I was transported back in time and was once again hit hard by the inevitability of the end. Each passing moment is the last, each day goes by for the last time. And the days were becoming fewer. The moment had come for her to decide how she wanted to die. Did she want to breathe in nitrogen? Helium or argon? Or did she want to drink barbital, which was what Arthur van Österich chose to do in the end? His death was described as peaceful and painless in all of the major papers. I cut out his last statement from one of them and translated for Mother:
Nothing can prepare you for the fear that grips you at death’s door. My life’s work has been to convince people to have the courage to accept their fate without fear or falsehood. I’ve maintained that with the right preparations each and everyone can choose their final hour and live it without faltering, close their eyes for the last time without regret. These past few days I’ve been both restless and scared. I judge no one for their choice of path, whatever it is and whatever it entails, as long as it causes no harm to others. Respectfully yours, Arthur van Österich.
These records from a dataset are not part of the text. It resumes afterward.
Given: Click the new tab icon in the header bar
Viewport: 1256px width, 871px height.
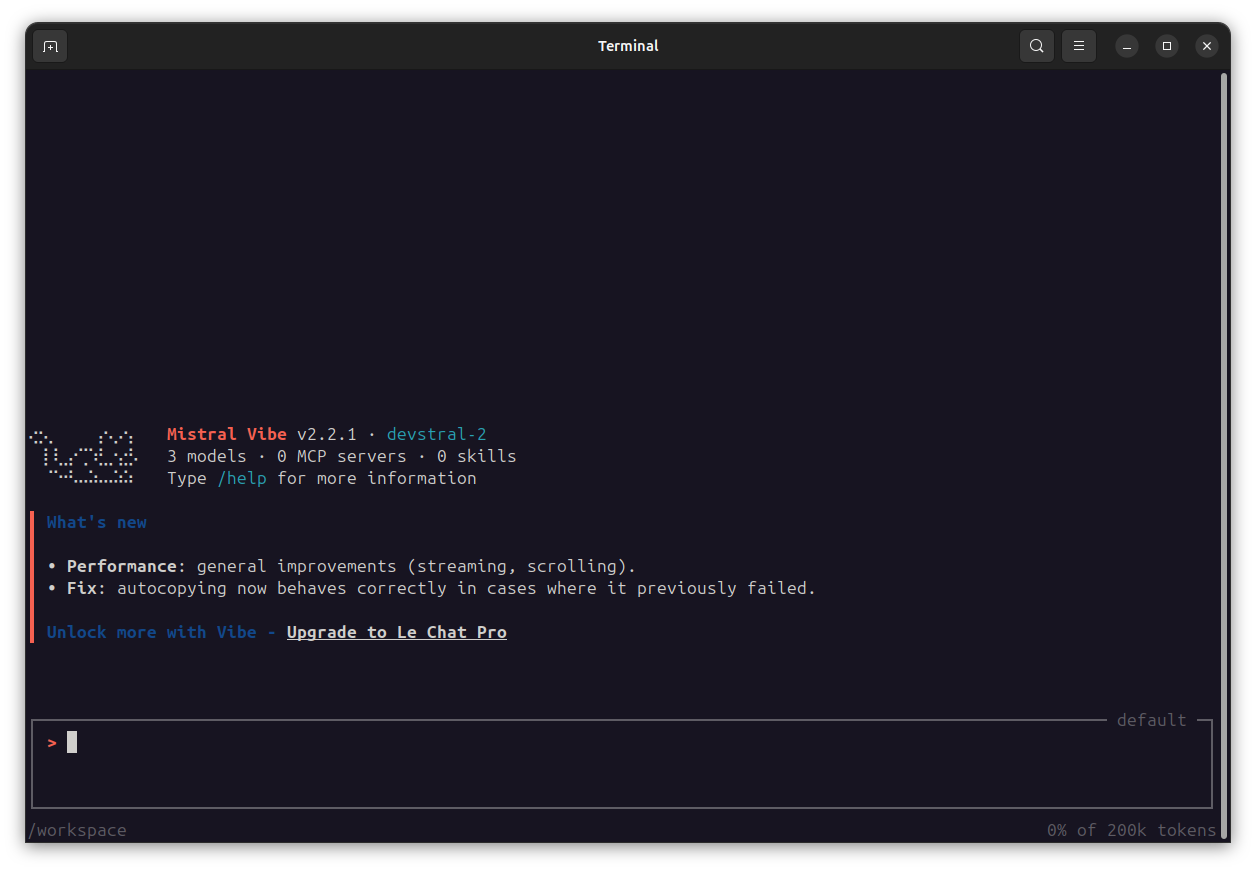Looking at the screenshot, I should click(50, 45).
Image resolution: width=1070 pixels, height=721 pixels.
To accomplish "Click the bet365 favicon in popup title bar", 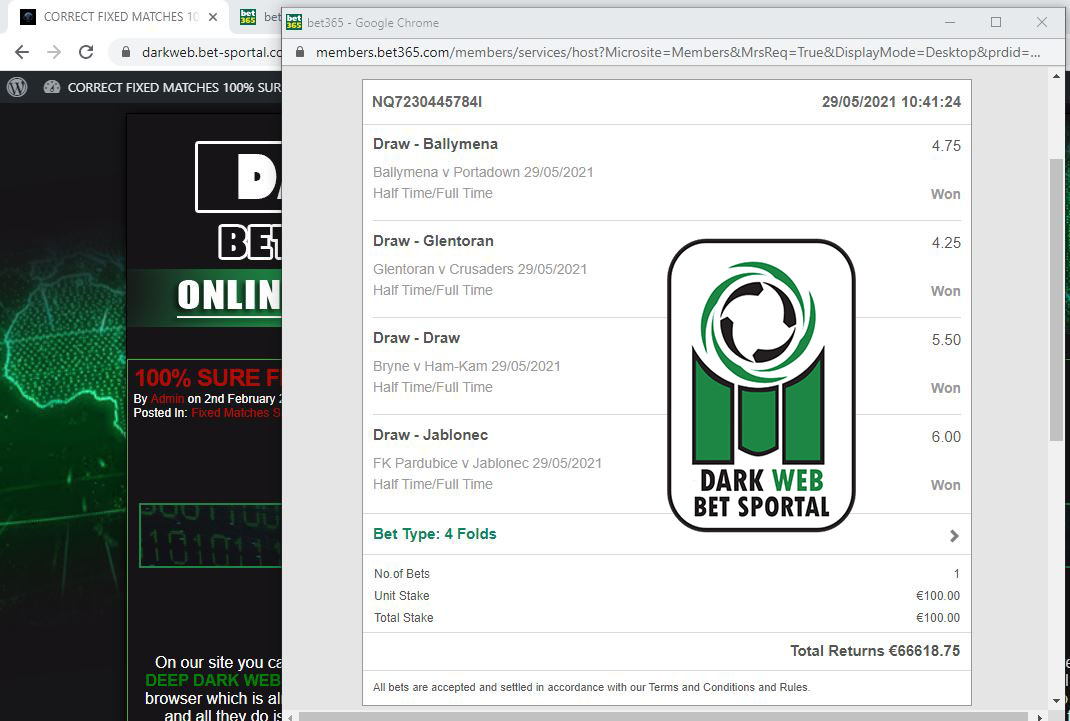I will tap(293, 23).
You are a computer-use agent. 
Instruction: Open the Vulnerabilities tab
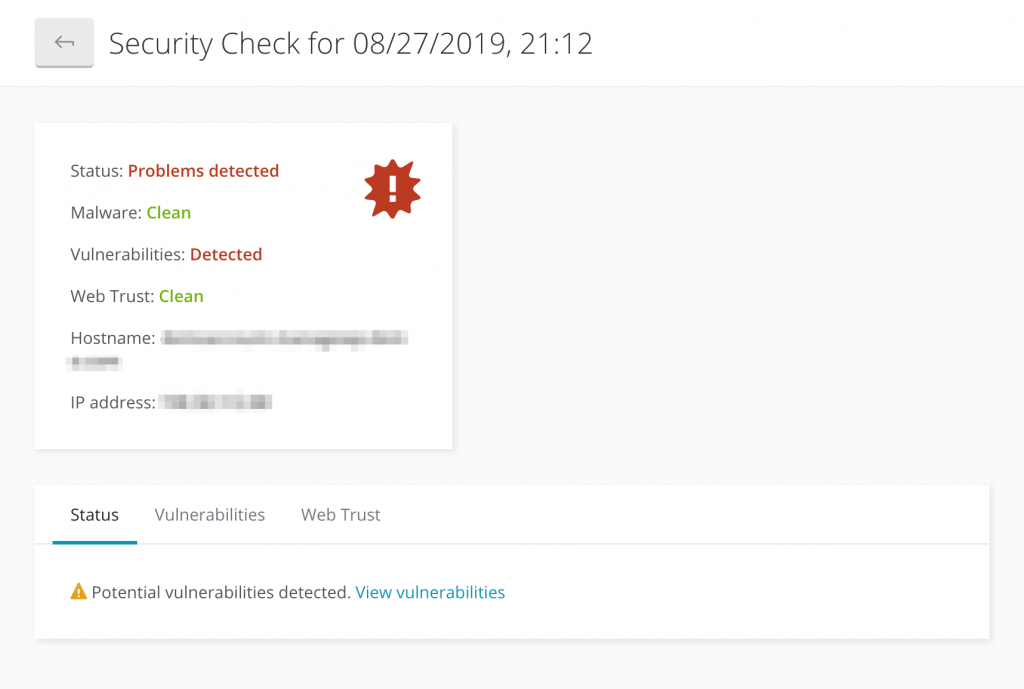pos(210,515)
The fear set on Mother like a storm from within her bones. After a couple of days on the equalizer the world became such a pleasure dome that it was inconceivable that the darkness would ever return. Free of the constant invasions of the physical world, the Sphinx in her rose again and she became more prophetic than any tarot card, righteous, lucid, undaunted, noble and celestial in spirit, as if the pillars of the earth had merged with her feet. With faith in this equanimity she pulled out the drip and was almost instantly overcome with blinding angst. In the half hour this hurricane swept over her she hated death more than all the disappointments life had brought her. She felt it in the pain that ripped her humanity away, turning her into a reptile and a harpy, and yet she would not let go, didn’t want to die. No matter how death tried to seduce her with promises of rest, peace, eternal sleep in the embrace of the stars where her light shone on the world and the sky is the reflection of Eva Briem, she would not go. Anything was better than to disappear and become nothing but this deafening, terrible silence, this gaping void around a body that is doomed to rot, become a skeleton, dirt, and dust. The ache dug into her marrow and rammed a hot poker into her spine for the eleven thousand hours that half hour without the equalizer seemed to last. To live and then suddenly no longer exist: this journey from one level of existence to another brought a crazed dimension of fear. The reverse side of sixty years of experience flickered on in a second, but what did it contain?